Personal information
- Full name: James Furnell
- Date of birth: 23 November 1937 (age 88)
- Place of birth: Clitheroe, England
- Height: 6 ft 7 in (2.01 m)
- Position: Goalkeeper

Senior career*
- Years: Team / Apps / (Gls)
- 1954–1962: Burnley / 2 / (0)
- 1962–1963: Liverpool / 28 / (0)
- 1963–1968: Arsenal / 141 / (0)
- 1968–1970: Rotherham United / 76 / (0)
- 1970–1976: Plymouth Argyle / 183 / (0)
- Total:  / 430 / (0)

= Jim Furnell =

English footballer (born 1937)

James Furnell (born 23 November 1937 in Clitheroe, Lancashire) is an English former footballer, who played as a goalkeeper.

==Career==
Furnell started his career at his local club Burnley, signing at the age of 17. As third-choice keeper he only played twice in eight seasons at Turf Moor, before being signed by Liverpool in February 1962. Furnell immediately took the No. 1 jersey at Liverpool, playing all 13 of the club's remaining matches that seasons, as they won a Second Division title and promotion to the First Division. However, after breaking his finger in a training ground accident early in the 1962-63 season, he lost his place to Tommy Lawrence. He played two matches in 1963-64 before being sold to Arsenal for £15,000 in November 1963.
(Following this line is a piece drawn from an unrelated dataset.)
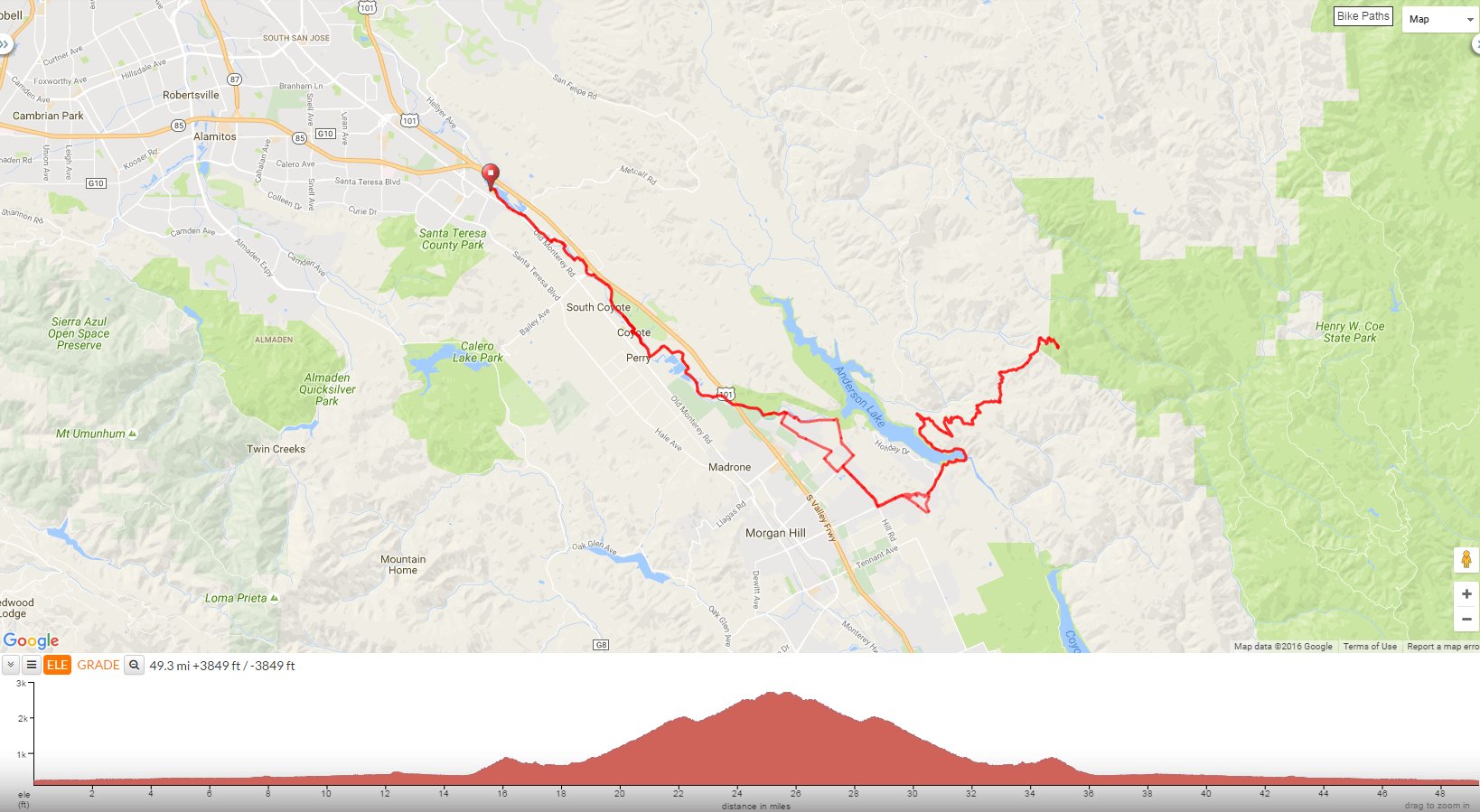The width and height of the screenshot is (1480, 812).
Task: Zoom out the map with minus button
Action: point(1466,619)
Furnell immediately slotted into the Arsenal first team, making his debut the day after he signed, on 23 November 1963 against Blackpool; the match finished 5–3 to Arsenal. Furnell went on to become the long-term successor to Jack Kelsey, playing as Arsenal's No. 1 for the next five seasons (aside from 1964-65, when he shared the spot with Tony Burns). Under manager Billy Wright, however, Arsenal struggled to make an impact in either the League or the Cups.
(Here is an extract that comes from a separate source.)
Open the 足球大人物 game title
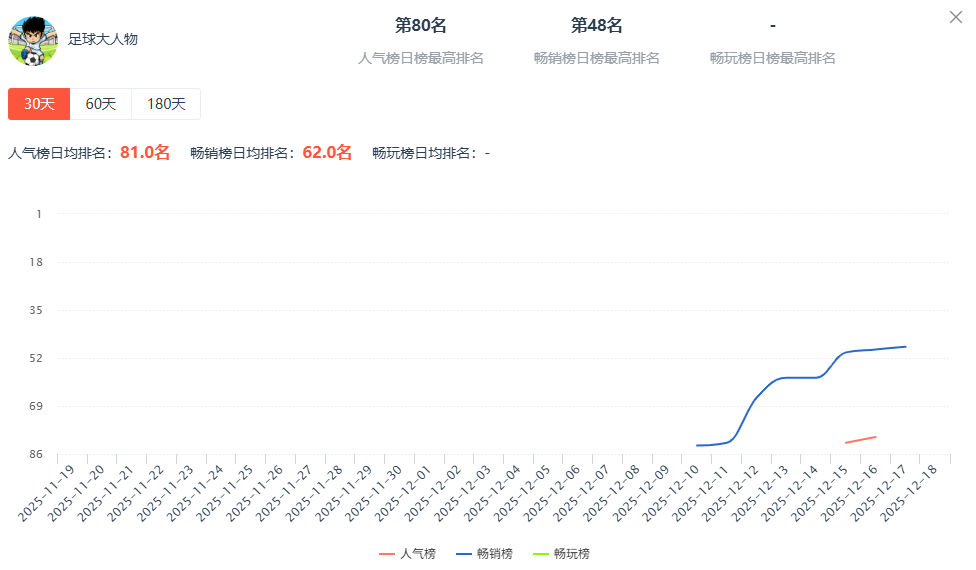Screen dimensions: 976x570 click(102, 39)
With the promotion of Bertie Mee to manager in 1966, Arsenal's form began to pick up, although Furnell didn't stay at the club long enough to enjoy it. Although he played in the 1967-68 League Cup Final against Leeds United (which Arsenal lost 1–0), in the following match, an FA Cup tie against Birmingham City, he made an error which let in Birmingham's equaliser. He was dropped with Bob Wilson taking his place, and never played for the Arsenal first team again.
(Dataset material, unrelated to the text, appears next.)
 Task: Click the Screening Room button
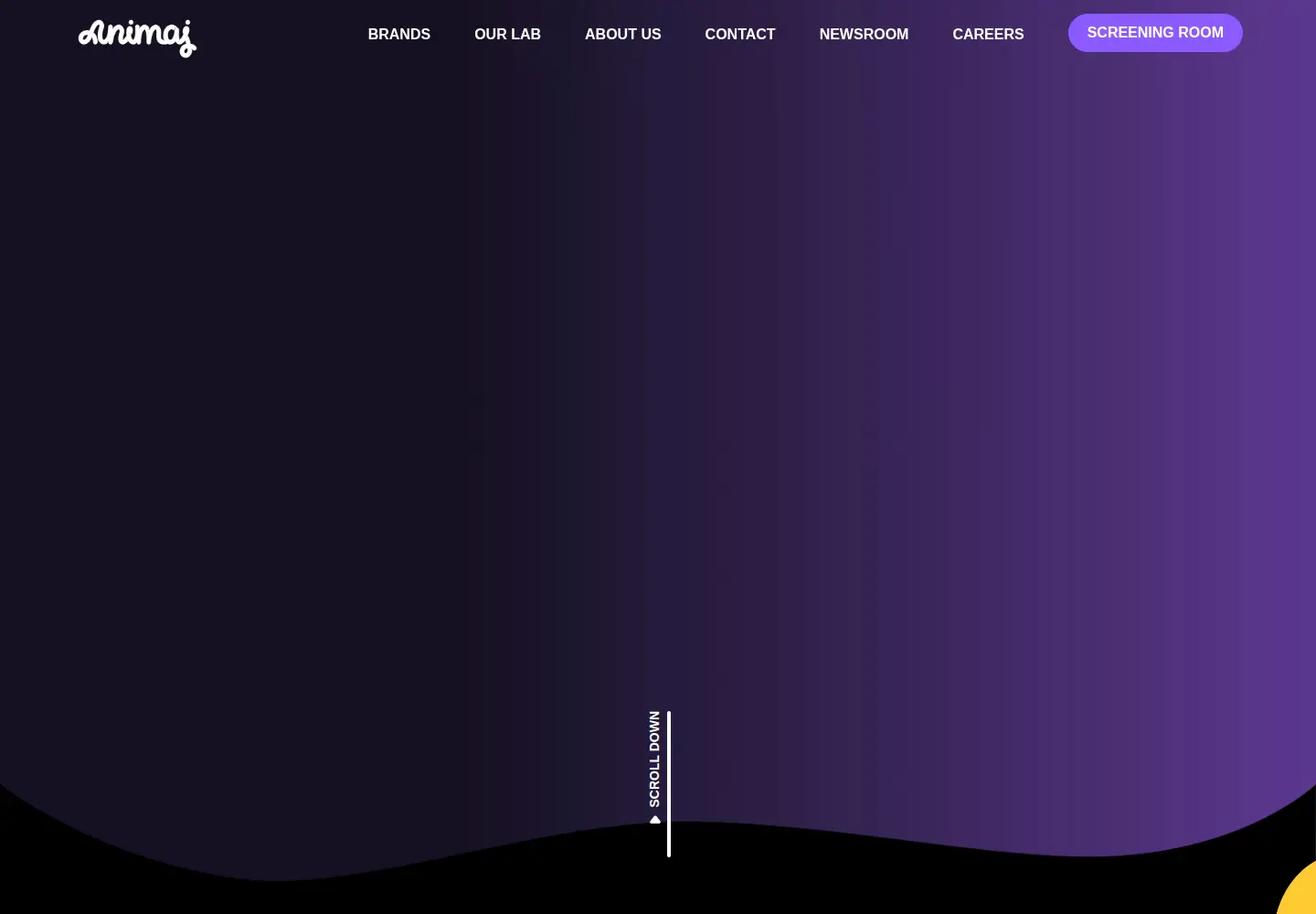(1155, 33)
He was sold in September 1968 for £8,000 to Rotherham United; he had played 167 matches for Arsenal in total. After two years with Rotherham he moved to Plymouth Argyle in 1970. He played for five and a half years for Plymouth before his retirement in the summer of 1976. As part of the club's centenary in 2003, Furnell was named as goalkeeper in the Pilgrims' all-time greatest XI by the club's fans.

After retiring as a player, he was a coach at Plymouth before joining Blackburn Rovers in 1981; he served as a coach there until his retirement in 1998.

In a 2007 web poll, Furnell was named Plymouth's best goalkeeper of all time.